___ Text segment

All true, but I do remember the Hiren Roy #2 from AACM I "test drove" a few years ago had the "ring and petal" design, and that puppy was $1500 even then! Sent it back because it was damaged to begin with. So, can't always go by looks alone. There are fancy looking sitars out there that sound pretty bad. I think the MPS from AACM is a standard, plain tun, so it should be under $1K. The fancier rose petal is more, but AACM doesn't handle those. Indrajit Banerjee inspects the MPS in Kolkatta for Buckingham, and selects what he believes to be the "best". Whether AACM has an inspection arrangement or not, I don't know. But I think that's one reason why Buckingham's instruments look, feel and sound more solid, and subsequently command a higher price.

Regarding Neal's question before about whether going over $2k is too much for a sitar, I would only pay that much for a "custom" built just for me. Otherwise, no way. ......My two cents......

sitarsrule
Re:mid range / high end instruments Sep 17, 2002 10:24 p.m.


I've played a few heman sitars & I've played a cheep sitar with low action & great jawari That sounded as good. I know that there is someone out there who's saying yeah right" But if even a cheep sitar has great wood & someone working on them who knows what they"re doing, I really believe that it can sound as good. But like in guitars , you also get what you pay for. You must really check it out before you take it home...............Peace
Russ
Re:mid range / high end instruments Sep 18, 2002 11:07 a.m.

______
___ Supplied information

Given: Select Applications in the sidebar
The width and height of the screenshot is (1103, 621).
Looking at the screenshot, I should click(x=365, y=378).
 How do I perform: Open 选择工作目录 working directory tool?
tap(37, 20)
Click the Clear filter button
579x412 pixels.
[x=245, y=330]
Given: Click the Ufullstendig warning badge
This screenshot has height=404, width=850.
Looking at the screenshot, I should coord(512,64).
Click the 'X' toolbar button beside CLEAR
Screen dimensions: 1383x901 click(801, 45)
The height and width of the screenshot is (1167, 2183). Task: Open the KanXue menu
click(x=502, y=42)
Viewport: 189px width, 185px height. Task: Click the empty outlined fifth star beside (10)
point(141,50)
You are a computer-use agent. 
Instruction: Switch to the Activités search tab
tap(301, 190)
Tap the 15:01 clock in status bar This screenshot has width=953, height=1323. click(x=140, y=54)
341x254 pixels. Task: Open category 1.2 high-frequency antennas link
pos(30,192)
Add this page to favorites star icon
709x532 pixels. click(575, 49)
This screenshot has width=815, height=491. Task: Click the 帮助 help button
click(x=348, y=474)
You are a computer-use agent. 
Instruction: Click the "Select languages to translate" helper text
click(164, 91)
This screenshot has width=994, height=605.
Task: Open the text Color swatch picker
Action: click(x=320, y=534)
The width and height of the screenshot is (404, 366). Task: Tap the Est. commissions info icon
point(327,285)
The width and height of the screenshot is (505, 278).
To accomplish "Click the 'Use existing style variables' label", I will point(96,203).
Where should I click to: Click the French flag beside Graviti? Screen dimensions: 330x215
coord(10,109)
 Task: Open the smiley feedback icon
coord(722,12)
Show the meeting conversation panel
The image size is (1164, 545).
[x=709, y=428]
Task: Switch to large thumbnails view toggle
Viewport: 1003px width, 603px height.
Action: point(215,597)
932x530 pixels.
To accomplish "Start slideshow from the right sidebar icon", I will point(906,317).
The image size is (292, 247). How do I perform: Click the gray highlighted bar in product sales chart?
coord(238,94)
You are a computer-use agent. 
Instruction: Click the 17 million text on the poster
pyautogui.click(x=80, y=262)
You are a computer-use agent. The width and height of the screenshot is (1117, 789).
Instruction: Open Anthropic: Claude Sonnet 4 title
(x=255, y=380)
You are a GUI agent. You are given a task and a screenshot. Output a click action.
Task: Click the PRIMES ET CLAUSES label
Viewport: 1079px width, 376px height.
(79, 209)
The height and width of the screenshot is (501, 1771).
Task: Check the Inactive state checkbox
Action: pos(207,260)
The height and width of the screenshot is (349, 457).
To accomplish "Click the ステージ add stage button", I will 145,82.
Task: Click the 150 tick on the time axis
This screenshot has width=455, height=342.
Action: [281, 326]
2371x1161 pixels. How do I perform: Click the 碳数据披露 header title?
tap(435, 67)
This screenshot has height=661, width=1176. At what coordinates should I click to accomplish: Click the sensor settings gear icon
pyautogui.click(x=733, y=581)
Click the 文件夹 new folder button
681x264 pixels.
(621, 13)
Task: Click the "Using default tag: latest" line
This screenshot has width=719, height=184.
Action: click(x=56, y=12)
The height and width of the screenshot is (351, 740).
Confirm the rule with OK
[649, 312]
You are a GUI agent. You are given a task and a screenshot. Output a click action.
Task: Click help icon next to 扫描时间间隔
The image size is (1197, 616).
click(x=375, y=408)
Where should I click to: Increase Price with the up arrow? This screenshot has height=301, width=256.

______

■ Problems:
- A) Quote the forum discussion of sitar prices exactly, starting with "Regarding Neal's question" and going on through "2002 10:24 p.m.".
- B) Extend the forum discussion of sitar prices, picking up after its last line.

■ Outputs by task:
- A)
Regarding Neal's question before about whether going over $2k is too much for a sitar, I would only pay that much for a "custom" built just for me. Otherwise, no way. ......My two cents......

sitarsrule
Re:mid range / high end instruments Sep 17, 2002 10:24 p.m.

- B)
Sitarsrule;
My first sitar I paid $100 for 32 years ago, and I still have it and it sounds fine. Jawari worked on one time, 5 years ago. Does not have to be a name brand to be good, and yes there "lemons" out there with name brands on them. So, if you bought a $2000 Hemen that turns out to be a lemon, well...did you get what you paid for? Thus my mantra: play before you pay!
Jeff
Re:mid range / high end instruments Sep 19, 2002 02:21 a.m.


I got my first sitar about 12 years ago at HMC in Tacoma park MD. Paid around $600 I think, I believe it was pretty decent but I didnt know a thing about it, tuning,set-up etc,, Busted a hole in it after about 4 months to my horror ! Ended up selling it for $200. It was a Rhada Krishna Sharma if I remember correctly. Then I bought my next one from Mid East mfg. thru my local scumbag music store. Paid $650 for the "professional model" but I swear I got the cheapest one they offered and they wouldnt take a return. I got ripped. Now I got the Mangla rose petal. May be getting a used Mangla teak if I can sell a few guitars. I think the Mangla is worth the $1400 that I paid. Now hopefully I can check out the teak. If its anything like the tun I should be quite happy with it.
Jeffrey R King
Remco
Re:mid range / high end instruments Sep 19, 2002 08:04 a.m.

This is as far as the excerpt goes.